Set problem
Reproduce the passage on the making and reception of the film The Entertainer in full, word for word.
═══ Document extract
In November 1959, The New York Times Stephen Watts filed a substantial story from Stratford-upon-Avon in England, where Olivier was appearing in Shakespeare's Coriolanus and commuting to Morecambe, where The Entertainer was being filmed on location. Watts' story revealed that Olivier had two teeth filed to create Archie's distinctive gap, that late-season visitors who saw the display outside the Alhambra Theatre frequently asked to buy tickets and that many locals appeared in the film. Olivier also told Watts, "If at one time someone had offered me a job as a song-and-dance man in a seaside show, I'd have been glad to take it. I would have called myself Larry Oliver and been as happy as a lark."

According to the BFI, after the film was completed, Olivier said that he felt "like a modern actor again".

Years later, Richardson said in The Long-Distance Runner: An Autobiography: "I couldn't have articulated it, having never been introspective (but) "The Entertainer was a key moment in my development, because all the ideas and convictions I was to work with afterward were crystallized in its making." Of the character of Archie Rice, Richardson said he was "... the embodiment of a national mood... Archie was the future, the decline, the sourness, the ashes of old glory, where Britain was heading."

===Filming location===
It was filmed on location in the Lancashire seaside town of Morecambe.

==Release==
===Critical reception===
The Entertainer was named one of 1960's ten best films by The New York Times' film critics.

Olivier was nominated for an Oscar for Best Actor in a Leading Role.

The New York Times Bosley Crowther suggested that viewers see the film "[a]s an antidote to all the bromides about show people being lovely folk, amusing, courageous, soft-hearted and dedicated to spreading sunshine in the world.... 'The Entertainer' is a devastating picture of a hollow, hypocritical heel and of the pitiful people around him who are drowned in his grubby vanity.... Yet it works out to a fascinating picture, for one reason because of its superior illustrative performance and, for another, because of its striking mise en scène. Mr. Olivier is nothing short of brilliant.... Director Tony Richardson has imaged the cheapness of a seaside music hall, of grubby 'digs' and the midway surroundings in such a way as to have them all but smell...."
══════
═══ Data block
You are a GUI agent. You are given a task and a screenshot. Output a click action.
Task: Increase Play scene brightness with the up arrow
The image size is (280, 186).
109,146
══════
Result of this exercise
In November 1959, The New York Times Stephen Watts filed a substantial story from Stratford-upon-Avon in England, where Olivier was appearing in Shakespeare's Coriolanus and commuting to Morecambe, where The Entertainer was being filmed on location. Watts' story revealed that Olivier had two teeth filed to create Archie's distinctive gap, that late-season visitors who saw the display outside the Alhambra Theatre frequently asked to buy tickets and that many locals appeared in the film. Olivier also told Watts, "If at one time someone had offered me a job as a song-and-dance man in a seaside show, I'd have been glad to take it. I would have called myself Larry Oliver and been as happy as a lark."

According to the BFI, after the film was completed, Olivier said that he felt "like a modern actor again".

Years later, Richardson said in The Long-Distance Runner: An Autobiography: "I couldn't have articulated it, having never been introspective (but) "The Entertainer was a key moment in my development, because all the ideas and convictions I was to work with afterward were crystallized in its making." Of the character of Archie Rice, Richardson said he was "... the embodiment of a national mood... Archie was the future, the decline, the sourness, the ashes of old glory, where Britain was heading."

===Filming location===
It was filmed on location in the Lancashire seaside town of Morecambe.

==Release==
===Critical reception===
The Entertainer was named one of 1960's ten best films by The New York Times' film critics.

Olivier was nominated for an Oscar for Best Actor in a Leading Role.

The New York Times Bosley Crowther suggested that viewers see the film "[a]s an antidote to all the bromides about show people being lovely folk, amusing, courageous, soft-hearted and dedicated to spreading sunshine in the world.... 'The Entertainer' is a devastating picture of a hollow, hypocritical heel and of the pitiful people around him who are drowned in his grubby vanity.... Yet it works out to a fascinating picture, for one reason because of its superior illustrative performance and, for another, because of its striking mise en scène. Mr. Olivier is nothing short of brilliant.... Director Tony Richardson has imaged the cheapness of a seaside music hall, of grubby 'digs' and the midway surroundings in such a way as to have them all but smell...."